On that very same day, in a small town in the Sudetenland, the German-speaking, heavily fortified border region of Czechoslovakia that has just been handed to Hitler without a single Czech representative present at the table, a family of known Czech patriots huddles around their crackling radio. The father, a schoolteacher who had publicly defied the local Nazi party, listens in stunned silence to the translated BBC report. As Chamberlain’s hopeful words about "peace for our time" echo through their small living room, his wife begins to weep, not with relief, but with the quiet, bitter tears of utter betrayal. He reaches over and turns off the radio, plunging the room into a heavy silence. "He is celebrating peace," the teacher says to his two frightened children, his voice a dead, hollow thing, devoid of all emotion. "He is celebrating our funeral." They know what is coming. The knock on the door in the middle of the night, the Gestapo lists, the cattle cars, the camps. They know, with the terrible clarity of the abandoned, that the great democracies of the West, the guarantors of their country's existence, have just sacrificed them in the vain hope of placating a crocodile, hoping it will eat them last.
Élysée Palace, Paris - May 2022. The scene shifts to a series of conversations in the wake of Russia's full-scale invasion of Ukraine. In a gilded hall, the French President, Emmanuel Macron, is speaking to journalists. While forcefully condemning the Russian invasion, he strikes a now-familiar note of cautious "realism." "We must not humiliate Russia," he insists, his words echoing across the world's capitals. He argues that a face-saving diplomatic "off-ramp" must be provided to Vladimir Putin to allow him to de-escalate without losing face, a path back to a negotiated settlement. In Berlin, the German Chancellor, Olaf Scholz, is under immense pressure to explain his country's years of failed Russia policy. He defends the 2015 Minsk II Agreement—a deal that, like the Munich Agreement, was brokered by France and Germany and which bought a temporary, illusory peace at the price of Ukraine's sovereignty in the Donbas. In Rome and in Washington, the same tired whispers are heard in the off-the-record conversations in the halls of power: "What is Putin's off-ramp? What can we give him to make this stop? Can we offer him Crimea for good? The Donbas? Neutrality?" The desperate, well-intentioned hope of Neville Chamberlain is reborn, reincarnated in the modern, fearful lexicon of de-escalation and conflict management. And the inexorable logic leads to the same fatal conclusion: the path to "peace" lies not in defeating the aggressor, but in pressuring the victim to sacrifice a piece of itself to satisfy the crocodile's appetite, at least for a little while.
This chapter analyzes the recurring and disastrous diplomatic strategy of appeasement, arguing that the modern Western search for a face-saving "off-ramp" for Vladimir Putin is a direct intellectual and psychological descendant of the failed logic of the 1938 Munich Agreement.
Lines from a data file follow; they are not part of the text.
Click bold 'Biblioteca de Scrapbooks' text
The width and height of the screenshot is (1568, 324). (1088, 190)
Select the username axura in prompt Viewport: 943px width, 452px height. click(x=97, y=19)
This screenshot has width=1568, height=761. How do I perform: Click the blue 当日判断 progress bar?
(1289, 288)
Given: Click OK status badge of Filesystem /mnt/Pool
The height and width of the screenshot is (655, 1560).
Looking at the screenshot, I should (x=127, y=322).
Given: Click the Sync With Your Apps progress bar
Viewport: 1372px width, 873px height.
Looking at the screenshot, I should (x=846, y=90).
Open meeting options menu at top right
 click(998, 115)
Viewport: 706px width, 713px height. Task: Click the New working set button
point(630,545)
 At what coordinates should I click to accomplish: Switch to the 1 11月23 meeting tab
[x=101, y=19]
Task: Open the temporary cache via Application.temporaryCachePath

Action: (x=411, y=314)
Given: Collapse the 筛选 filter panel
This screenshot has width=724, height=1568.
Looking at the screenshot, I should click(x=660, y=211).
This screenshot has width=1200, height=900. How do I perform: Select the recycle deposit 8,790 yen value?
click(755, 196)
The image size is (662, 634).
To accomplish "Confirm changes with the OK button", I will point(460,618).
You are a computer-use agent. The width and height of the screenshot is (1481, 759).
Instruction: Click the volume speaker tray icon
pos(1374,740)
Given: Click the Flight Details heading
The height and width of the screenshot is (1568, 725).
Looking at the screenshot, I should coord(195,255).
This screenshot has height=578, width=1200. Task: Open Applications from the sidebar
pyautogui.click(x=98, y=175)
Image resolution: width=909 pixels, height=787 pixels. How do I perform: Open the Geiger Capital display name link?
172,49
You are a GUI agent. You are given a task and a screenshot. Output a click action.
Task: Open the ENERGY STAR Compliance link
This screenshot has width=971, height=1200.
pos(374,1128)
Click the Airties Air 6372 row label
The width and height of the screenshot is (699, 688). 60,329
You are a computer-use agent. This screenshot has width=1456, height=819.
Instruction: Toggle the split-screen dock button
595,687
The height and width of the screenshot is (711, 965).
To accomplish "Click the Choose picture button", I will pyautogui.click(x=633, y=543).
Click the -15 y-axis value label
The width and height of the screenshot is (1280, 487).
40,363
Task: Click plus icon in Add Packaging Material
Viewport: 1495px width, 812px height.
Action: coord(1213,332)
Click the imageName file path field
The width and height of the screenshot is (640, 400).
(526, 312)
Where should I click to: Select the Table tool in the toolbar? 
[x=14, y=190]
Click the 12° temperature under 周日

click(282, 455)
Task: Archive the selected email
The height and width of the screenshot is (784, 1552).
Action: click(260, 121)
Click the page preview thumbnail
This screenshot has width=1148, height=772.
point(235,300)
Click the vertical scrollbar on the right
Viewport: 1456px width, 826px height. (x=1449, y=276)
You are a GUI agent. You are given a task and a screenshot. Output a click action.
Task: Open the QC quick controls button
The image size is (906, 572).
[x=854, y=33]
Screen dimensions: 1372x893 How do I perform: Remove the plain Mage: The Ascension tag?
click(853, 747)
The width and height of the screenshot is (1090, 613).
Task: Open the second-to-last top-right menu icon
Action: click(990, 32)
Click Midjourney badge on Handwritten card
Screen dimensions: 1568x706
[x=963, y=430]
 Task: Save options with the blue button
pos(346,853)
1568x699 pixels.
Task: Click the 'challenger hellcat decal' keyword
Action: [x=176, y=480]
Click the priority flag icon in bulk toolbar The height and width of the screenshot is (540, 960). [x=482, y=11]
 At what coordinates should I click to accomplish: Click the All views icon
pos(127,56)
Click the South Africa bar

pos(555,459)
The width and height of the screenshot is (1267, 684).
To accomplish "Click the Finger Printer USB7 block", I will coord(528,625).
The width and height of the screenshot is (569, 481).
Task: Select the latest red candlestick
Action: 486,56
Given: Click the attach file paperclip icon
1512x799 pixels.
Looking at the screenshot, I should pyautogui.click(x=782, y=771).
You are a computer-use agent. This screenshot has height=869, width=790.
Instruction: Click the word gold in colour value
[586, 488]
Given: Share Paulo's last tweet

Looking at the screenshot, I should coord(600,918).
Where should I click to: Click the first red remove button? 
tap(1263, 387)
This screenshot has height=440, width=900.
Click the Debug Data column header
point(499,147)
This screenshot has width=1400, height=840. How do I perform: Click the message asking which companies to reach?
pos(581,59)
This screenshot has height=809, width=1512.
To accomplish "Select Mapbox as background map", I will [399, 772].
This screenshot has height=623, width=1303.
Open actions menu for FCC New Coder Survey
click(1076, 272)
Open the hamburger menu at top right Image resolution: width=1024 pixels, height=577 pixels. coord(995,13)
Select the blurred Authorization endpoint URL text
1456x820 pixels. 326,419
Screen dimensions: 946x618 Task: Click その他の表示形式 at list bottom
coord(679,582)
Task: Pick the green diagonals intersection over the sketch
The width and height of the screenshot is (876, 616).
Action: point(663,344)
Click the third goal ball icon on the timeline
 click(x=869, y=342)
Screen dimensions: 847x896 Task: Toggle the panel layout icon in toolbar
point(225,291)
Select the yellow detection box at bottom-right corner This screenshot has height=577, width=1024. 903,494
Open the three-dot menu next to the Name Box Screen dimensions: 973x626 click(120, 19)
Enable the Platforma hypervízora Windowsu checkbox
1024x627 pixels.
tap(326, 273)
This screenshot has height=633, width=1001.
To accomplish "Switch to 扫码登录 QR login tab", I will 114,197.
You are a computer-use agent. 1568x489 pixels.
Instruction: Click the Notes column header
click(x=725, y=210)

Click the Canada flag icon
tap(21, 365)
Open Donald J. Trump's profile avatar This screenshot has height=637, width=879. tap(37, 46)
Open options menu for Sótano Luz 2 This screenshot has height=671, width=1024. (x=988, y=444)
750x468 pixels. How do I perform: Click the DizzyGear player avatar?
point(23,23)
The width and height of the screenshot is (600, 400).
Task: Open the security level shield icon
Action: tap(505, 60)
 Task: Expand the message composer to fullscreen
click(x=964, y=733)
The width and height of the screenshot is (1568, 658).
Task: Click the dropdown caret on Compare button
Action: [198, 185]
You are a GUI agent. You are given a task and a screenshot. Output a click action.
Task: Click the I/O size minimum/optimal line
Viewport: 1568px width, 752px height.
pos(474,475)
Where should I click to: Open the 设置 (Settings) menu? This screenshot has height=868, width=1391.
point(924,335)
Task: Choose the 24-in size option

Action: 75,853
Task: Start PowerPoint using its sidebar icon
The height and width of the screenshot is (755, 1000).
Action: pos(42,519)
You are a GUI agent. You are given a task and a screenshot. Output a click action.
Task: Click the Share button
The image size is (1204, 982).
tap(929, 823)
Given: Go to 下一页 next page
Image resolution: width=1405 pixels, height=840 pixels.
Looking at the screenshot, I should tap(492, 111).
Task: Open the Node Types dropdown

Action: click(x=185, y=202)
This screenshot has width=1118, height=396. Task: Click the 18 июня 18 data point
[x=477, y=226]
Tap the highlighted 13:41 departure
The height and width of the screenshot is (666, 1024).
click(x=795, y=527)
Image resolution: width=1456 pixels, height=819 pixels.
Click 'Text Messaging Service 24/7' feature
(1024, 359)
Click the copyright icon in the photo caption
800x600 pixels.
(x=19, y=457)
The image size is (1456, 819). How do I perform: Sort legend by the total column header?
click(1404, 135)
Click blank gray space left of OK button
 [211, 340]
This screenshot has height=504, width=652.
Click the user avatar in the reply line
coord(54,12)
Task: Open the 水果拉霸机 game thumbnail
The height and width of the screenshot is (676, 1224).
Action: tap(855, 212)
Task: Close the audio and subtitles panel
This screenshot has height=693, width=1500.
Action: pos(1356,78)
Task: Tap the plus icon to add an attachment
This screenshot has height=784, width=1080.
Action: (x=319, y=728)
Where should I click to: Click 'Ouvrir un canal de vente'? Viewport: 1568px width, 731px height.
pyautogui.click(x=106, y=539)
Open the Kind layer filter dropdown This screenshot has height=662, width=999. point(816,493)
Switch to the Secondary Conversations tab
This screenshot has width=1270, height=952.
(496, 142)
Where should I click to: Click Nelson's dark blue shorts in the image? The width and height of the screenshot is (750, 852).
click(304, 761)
It is a strategy rooted in a profound misreading of the adversary's intent and a desperate hope that transactional concessions can satisfy an absolutist, ideological ambition.
Sacrificing the Sovereignty of the Victim is the foundational, immoral transaction at the heart of both diplomatic endeavors. At the Munich Conference, the leaders of Britain and France, Neville Chamberlain and Édouard Daladier, unilaterally agreed to the dismemberment of a sovereign, democratic nation, Czechoslovakia, ceding its heavily fortified Sudetenland region to Nazi Germany. They did this without the consent, or even the presence, of the Czechoslovakian government, a brutal act of great-power betrayal. In the modern era, a similar, if slower and more convoluted, logic has prevailed. The 2015 Minsk II agreement, brokered by France and Germany in the wake of Russia's first invasion, was a flawed and ultimately unimplemented deal that most in Ukraine saw as an attempt to force them to cede de facto political and military control of the Donbas to Russia. Similarly, the frequent, well-intentioned calls by some Western politicians and academics for Ukraine to find a "realistic" negotiated settlement are almost always a thinly veiled suggestion that Ukraine should formally trade parts of its sovereign territory—Crimea, the Donbas—in exchange for a ceasefire. In both the 1930s and the 2020s, the great powers, in their overwhelming desire to avoid direct conflict with a seemingly irrational and risk-acceptant aggressor, have sought to achieve "peace" at the direct expense of the victim's territorial integrity and national sovereignty.
The Fundamental Misinterpretation of "Peace" lies at the heart of this generational strategic failure. Western leaders in both eras have consistently projected their own definition of peace onto their totalitarian adversaries, a classic case of mirror-imaging. For Chamberlain, and for modern proponents of providing Putin an "off-ramp," the word "peace" means the absence of armed conflict, a return to stability, and the resumption of normal diplomatic and economic relations. Peace is seen as a desirable, steady-state condition. For Hitler, and for Putin, "peace" meant something entirely different: the temporary absence of opposition to their expansionist goals. The signing of a piece of paper, the promise to "go no further," was never an end state. It was a tactic. It was a tool to lull their risk-averse, commercially-minded democratic adversaries into a false sense of security, to divide their alliances, and to buy time for the next, more ambitious phase of their aggression.
The "Settlement" as a Strategic Pause is how the aggressor views these deals. Far from being a genuine, good-faith resolution of a dispute, they are seen as an invaluable strategic gift. The Munich Agreement did not satiate Hitler's appetite; it merely confirmed his belief in the West's weakness and gave him a critical, unopposed strategic victory. It gave him almost a year to absorb the formidable industrial and military resources of Czechoslovakia, fortify his new borders, and methodically prepare his armies for the subsequent, and now much easier, invasion of Poland. For Putin, the eight years of the so-called "frozen conflict" established by the Minsk agreements were a strategic blessing. The "peace" it provided was an illusion that allowed much of Europe to fall back into a comfortable slumber of economic dependency on Russia. For the Kremlin, this period was not one of peace, but one of methodical preparation. It allowed Moscow to consolidate its illegal hold on Crimea and the Donbas, to slowly strangle the Ukrainian economy, to continue a relentless campaign of political subversion and information warfare inside Ukraine, and, most importantly, to re-arm and reorganize its military for the eventual, full-scale invasion of 2022. Appeasement does not buy peace. It buys time—for the aggressor, at the victim's expense.